Es hatte natürlich Tage gegeben, an denen mir kalt gewesen war. Die Winter in Kanada waren hart, wir hatten oft wochenlang Tiefschnee gehabt, und ich hatte am liebsten draußen gespielt, bis meine Glieder so steif waren, dass ich sie kaum mehr bewegen konnte. Violet hatte mich dann zwingen müssen reinzugehen. Sie hatte ein Feuer im Kamin entfacht, heiße Schokolade gekocht – die echte, nicht die vorgefertigten Pulverdinger – und sich mit mir vor die knisternden Flammen gesetzt. Manchmal war mein Gesicht so kalt, dass ich kaum noch lächeln oder reden konnte. Letzteres hatte Vi stets als Segen empfunden und sich mit Vorliebe über mich lustig gemacht. Diese Zeit war wundervoll gewesen. Vi. Ich. Das Feuer. Unsere Gespräche. Ich hatte es geliebt, wie die Wärme langsam zurück in meine Knochen kroch und mich mit Leben füllte.
Heute glaubte ich nicht, dass mir je wieder warm werden würde. Die Grabeskälte des Nebels hatte sich in mir verankert und war bis in die letzte Zelle meines Körpers gekrochen. Ich saß, eingewickelt in zwei Decken, in einem Sessel vor dem Kamin in der Bibliothek und klammerte mich an eine Teetasse. Meine Augen brannten, weil ich seit einer Stunde in die Flammen starrte, aber ich konnte den Blick nicht abwenden. Ich wollte Licht, gierte regelrecht danach, brauchte es um mich herum, in mir drinnen, damit es die Finsternis vertrieb, aus der ich gekommen war.

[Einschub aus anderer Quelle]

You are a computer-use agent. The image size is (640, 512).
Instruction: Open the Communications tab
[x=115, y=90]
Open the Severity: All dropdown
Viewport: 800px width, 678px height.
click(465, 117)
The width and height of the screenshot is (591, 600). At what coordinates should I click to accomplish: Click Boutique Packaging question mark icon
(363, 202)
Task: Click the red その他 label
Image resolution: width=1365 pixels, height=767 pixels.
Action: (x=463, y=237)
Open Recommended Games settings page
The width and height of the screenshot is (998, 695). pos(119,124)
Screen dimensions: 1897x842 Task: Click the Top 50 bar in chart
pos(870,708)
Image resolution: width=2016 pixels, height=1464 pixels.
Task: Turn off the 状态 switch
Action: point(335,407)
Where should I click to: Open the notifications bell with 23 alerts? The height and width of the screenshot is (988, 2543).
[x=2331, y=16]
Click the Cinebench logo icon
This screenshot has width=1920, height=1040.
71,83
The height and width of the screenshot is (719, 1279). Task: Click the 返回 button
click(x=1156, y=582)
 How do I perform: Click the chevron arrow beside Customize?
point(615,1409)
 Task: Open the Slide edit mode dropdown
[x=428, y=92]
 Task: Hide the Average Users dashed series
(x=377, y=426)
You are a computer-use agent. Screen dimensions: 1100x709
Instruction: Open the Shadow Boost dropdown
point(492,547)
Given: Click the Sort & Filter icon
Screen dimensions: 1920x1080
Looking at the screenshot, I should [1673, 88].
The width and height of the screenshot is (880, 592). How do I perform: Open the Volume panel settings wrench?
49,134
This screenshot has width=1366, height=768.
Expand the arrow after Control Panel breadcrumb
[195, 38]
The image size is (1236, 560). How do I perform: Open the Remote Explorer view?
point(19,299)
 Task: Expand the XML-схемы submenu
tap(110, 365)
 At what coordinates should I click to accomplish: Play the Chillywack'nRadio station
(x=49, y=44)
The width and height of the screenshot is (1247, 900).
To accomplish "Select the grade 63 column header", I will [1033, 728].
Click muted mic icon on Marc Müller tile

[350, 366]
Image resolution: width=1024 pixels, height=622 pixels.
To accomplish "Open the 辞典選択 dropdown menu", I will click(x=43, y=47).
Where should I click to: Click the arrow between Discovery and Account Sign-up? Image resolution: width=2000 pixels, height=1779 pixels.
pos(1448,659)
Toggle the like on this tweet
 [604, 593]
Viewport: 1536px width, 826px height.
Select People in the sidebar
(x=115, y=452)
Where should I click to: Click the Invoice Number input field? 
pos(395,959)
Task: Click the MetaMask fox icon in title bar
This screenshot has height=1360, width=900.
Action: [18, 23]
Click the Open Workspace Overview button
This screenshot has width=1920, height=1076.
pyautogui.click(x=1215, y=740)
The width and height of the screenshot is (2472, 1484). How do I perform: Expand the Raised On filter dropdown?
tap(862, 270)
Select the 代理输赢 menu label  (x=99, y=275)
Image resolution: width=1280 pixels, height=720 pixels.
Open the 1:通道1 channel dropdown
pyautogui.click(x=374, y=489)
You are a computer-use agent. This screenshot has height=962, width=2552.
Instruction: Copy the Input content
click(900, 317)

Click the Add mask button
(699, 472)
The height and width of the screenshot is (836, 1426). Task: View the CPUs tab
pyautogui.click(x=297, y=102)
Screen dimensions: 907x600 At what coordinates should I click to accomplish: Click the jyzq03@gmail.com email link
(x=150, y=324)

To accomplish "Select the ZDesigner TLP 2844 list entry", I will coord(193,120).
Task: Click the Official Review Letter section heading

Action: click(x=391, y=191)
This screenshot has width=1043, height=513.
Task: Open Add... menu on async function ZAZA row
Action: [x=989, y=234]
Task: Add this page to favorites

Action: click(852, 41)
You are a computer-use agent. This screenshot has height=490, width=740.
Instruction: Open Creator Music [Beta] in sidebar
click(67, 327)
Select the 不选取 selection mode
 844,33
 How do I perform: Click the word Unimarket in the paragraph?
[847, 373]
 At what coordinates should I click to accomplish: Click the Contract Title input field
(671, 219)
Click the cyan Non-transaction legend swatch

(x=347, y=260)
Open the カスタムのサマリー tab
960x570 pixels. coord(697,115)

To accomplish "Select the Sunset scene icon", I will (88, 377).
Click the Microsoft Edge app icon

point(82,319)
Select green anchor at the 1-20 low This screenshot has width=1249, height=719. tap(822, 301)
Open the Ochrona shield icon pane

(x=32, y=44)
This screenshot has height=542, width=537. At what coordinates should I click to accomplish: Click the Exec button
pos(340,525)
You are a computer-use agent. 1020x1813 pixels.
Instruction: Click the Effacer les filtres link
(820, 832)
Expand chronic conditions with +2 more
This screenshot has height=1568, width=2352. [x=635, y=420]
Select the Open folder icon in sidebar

Es fühlte sich irreal an, zurück in Arizona zu sein, als wäre dies der Traum, aus dem ich jederzeit aufwachen musste, um mich in Anthonys Realität wiederzufinden. Weiter durch die Gänge hetzend, weiter gefangen im Nebel – und weiter auf der Flucht vor dem Jäger.
Mit zitternden Händen führte ich die Tasse an meine Lippen, trank einen Schluck, nur um einen meiner Sinne anzuregen. Der Tee war warm und leicht bitter. Also hieß das wohl, dass ich nicht schlief, oder? Im Traum schmeckte man schließlich nichts. Ich nahm noch einen Zug und genoss das milde Kribbeln in meinem Bauch, als die Kräuter ihre Wirkung entfalteten. Anna meinte, dass er mir helfen würde herunterzukommen – und das hatte ich auch nötig.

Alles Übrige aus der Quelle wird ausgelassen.